I am aware that non-reproducible questions are annoying. However, I am not sure how to reproduce my problem without my original data (and consequently to large to be included here).
I have two groups of genomic ranges, 'Nre' and 'Re', and I compared separately how random are their overlap with CpG sites in genome with regioneR package.

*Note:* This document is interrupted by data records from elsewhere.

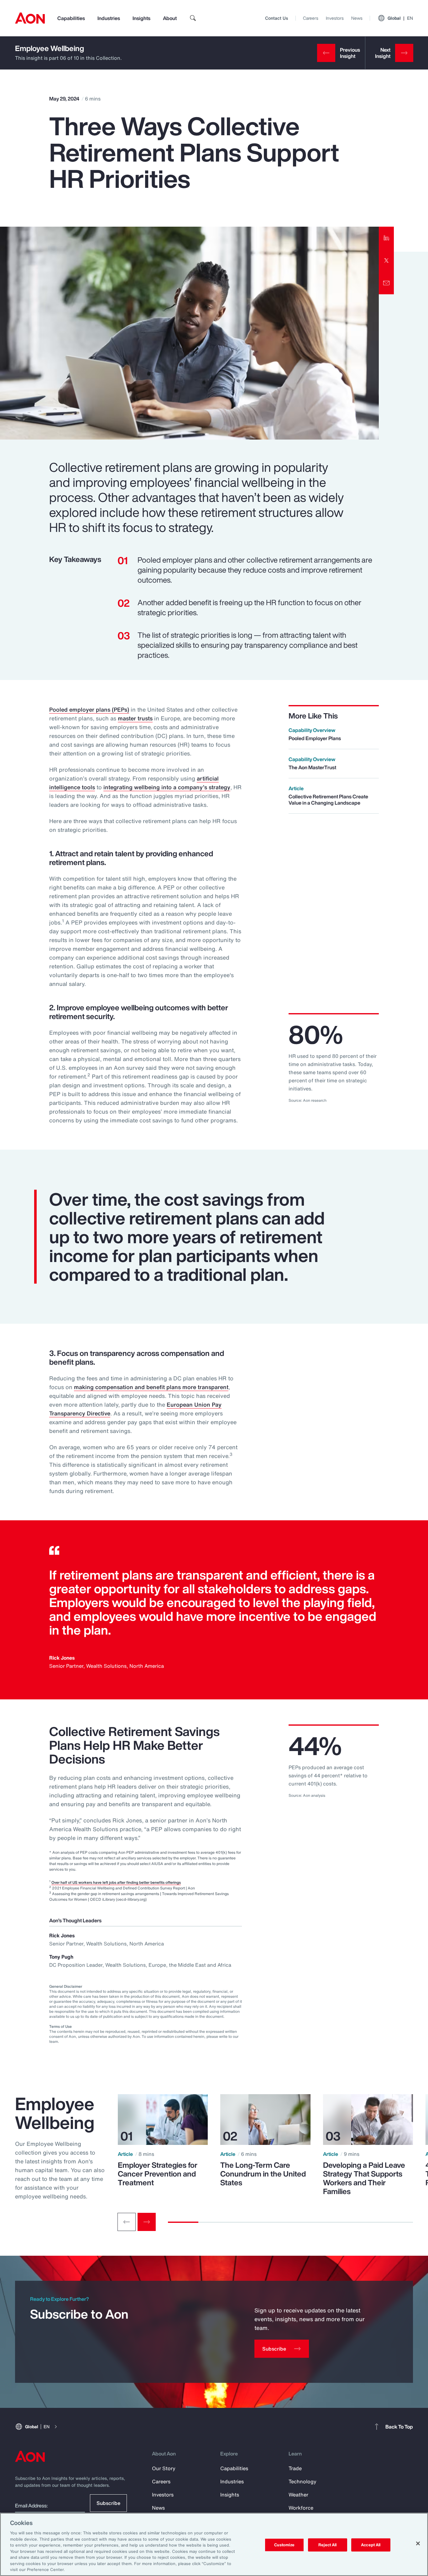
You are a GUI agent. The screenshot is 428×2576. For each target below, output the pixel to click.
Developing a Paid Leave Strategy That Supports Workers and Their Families (364, 2178)
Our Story (163, 2468)
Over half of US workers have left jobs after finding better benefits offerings (116, 1882)
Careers (310, 18)
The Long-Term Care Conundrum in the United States (263, 2174)
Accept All (370, 2545)
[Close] (418, 2543)
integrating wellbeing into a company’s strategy (166, 787)
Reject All (327, 2545)
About (170, 18)
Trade (295, 2468)
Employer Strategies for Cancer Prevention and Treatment (157, 2174)
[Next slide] (146, 2222)
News (357, 18)
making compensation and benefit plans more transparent (151, 1387)
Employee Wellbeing (49, 48)
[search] (193, 18)
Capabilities (71, 18)
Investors (335, 18)
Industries (108, 18)
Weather (298, 2494)
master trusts (135, 718)
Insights (141, 18)
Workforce (301, 2508)
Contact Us (276, 18)
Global (400, 18)
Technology (302, 2481)
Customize (284, 2545)
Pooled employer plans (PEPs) (89, 709)
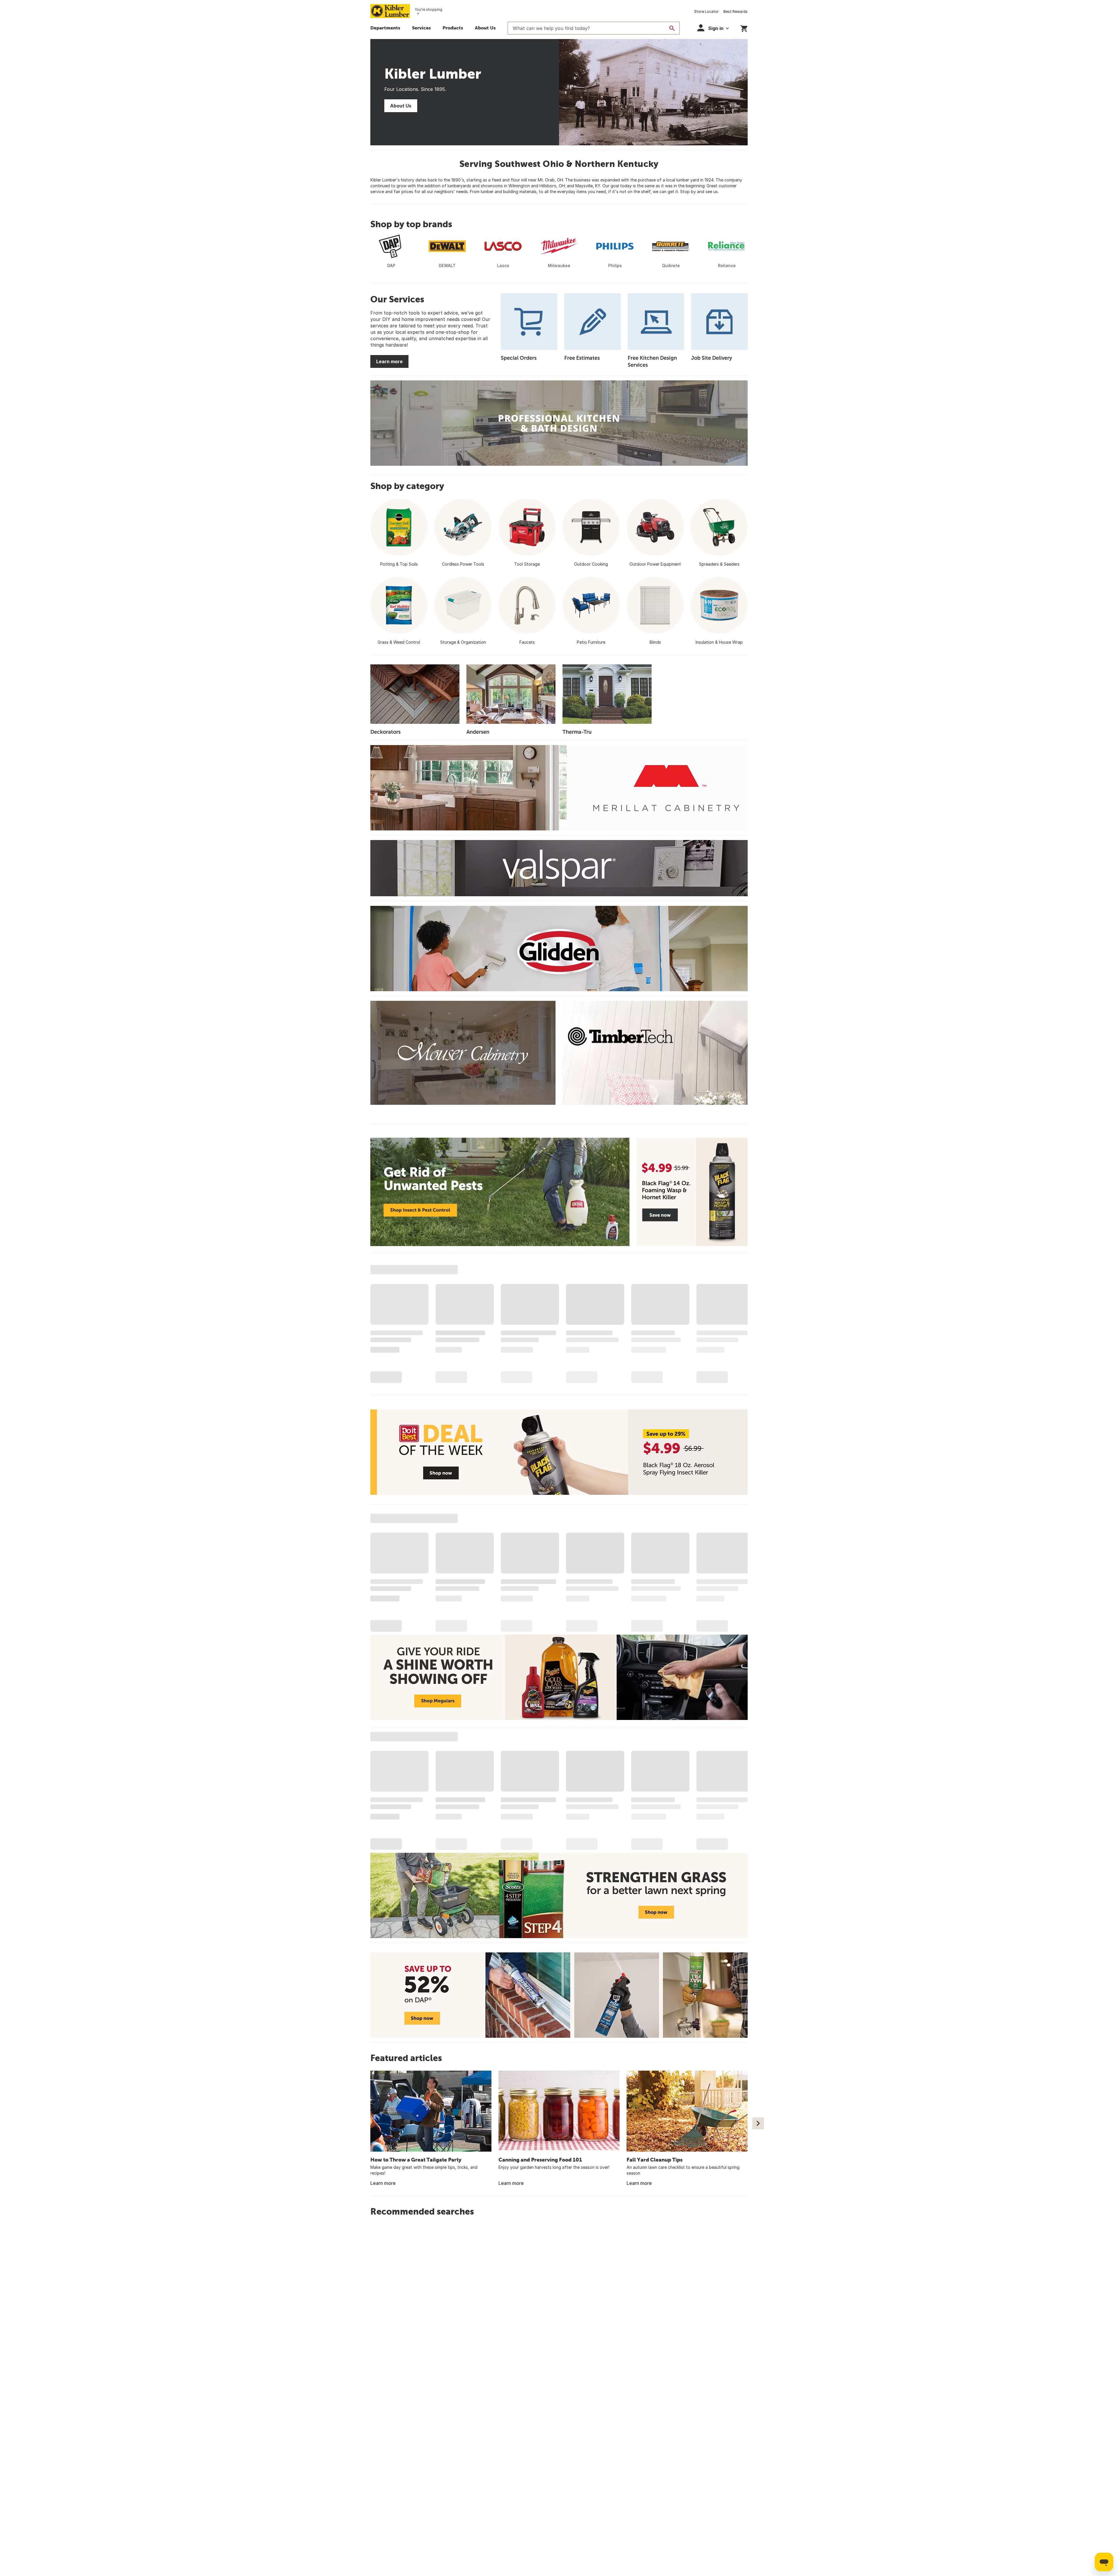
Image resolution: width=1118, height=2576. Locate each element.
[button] (421, 28)
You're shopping (428, 9)
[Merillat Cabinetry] (559, 787)
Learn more (389, 361)
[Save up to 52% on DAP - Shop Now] (559, 1995)
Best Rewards (735, 11)
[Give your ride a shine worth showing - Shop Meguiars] (559, 1677)
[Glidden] (559, 948)
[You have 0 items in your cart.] (744, 27)
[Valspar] (559, 868)
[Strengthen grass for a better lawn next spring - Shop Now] (559, 1895)
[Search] (672, 28)
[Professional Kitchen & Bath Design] (559, 423)
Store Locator (706, 11)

library(regioneR) ptNre <- overlapPermTest(A=Nre, B=CpG, ntimes=100, mc.cores=8, genome=genome, force.parallel=TRUE, mc.set.seed=FALSE, non.overlapping=FALSE) ptRe <- overlapPermTest(A=Re, B=CpG, ntimes=100, mc.cores=8, genome=genome, force.parallel=TRUE, mc.set.seed=FALSE, non.overlapping=FALSE)
Then I checked in a loop of simulations what I could expect by random using the same function as in
overlapPermTest (randomizeRegions):
library(foreach)
library(doMC)
RanNreNumOv <- GRangesList()
RanReNumOv <- GRangesList()
RanNreNumOv <- foreach(i=1:100) %dopar% {
length(subsetByOverlaps(FEATURE, randomizeRegions(Nre, genome=genome, non.overlapping=TRUE), ignore.strand=TRUE))}
RanReNumOv <- foreach(i=1:100) %dopar% {
length(subsetByOverlaps(FEATURE, randomizeRegions(Re, genome=genome, non.overlapping=TRUE), ignore.strand=TRUE))}
> ptNre
[[1]]
P-value: 0.0008999100089991
Z-score: -3.0158
Number of iterations: 10000
Alternative: less
Evaluation of the original region set: 44678
Evaluation function: numOverlaps
Randomization function: randomizeRegions
> mean(unlist(RanNreNumOv))
[1] 43016.93
> ptRe
[[1]]
P-value: 9.99900009999e-05
Z-score: 9.9826
Number of iterations: 10000
Alternative: greater
Evaluation of the original region set: 11950
Evaluation function: numOverlaps
Randomization function: randomizeRegions
> mean(unlist(RanReNumOv))
[1] 7151.644
Both sets of genomic ranges displayed higher number of overlaps than the average of those that I simulated by chance. However, in the 'Nre' set the alternative was less and in the 'Re' was greater in the overlapPermTest.
Am I missing something? I would be grateful for any help to interpret the results here.